Description of the task>
The listing below is to be reproduced in full, character for character.

Source information>
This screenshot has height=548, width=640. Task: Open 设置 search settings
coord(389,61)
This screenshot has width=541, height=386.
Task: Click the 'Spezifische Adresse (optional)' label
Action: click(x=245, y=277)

Output for this task>
This screenshot has height=548, width=640. Task: Open 设置 search settings
coord(389,61)
This screenshot has width=541, height=386.
Task: Click the 'Spezifische Adresse (optional)' label
Action: click(x=245, y=277)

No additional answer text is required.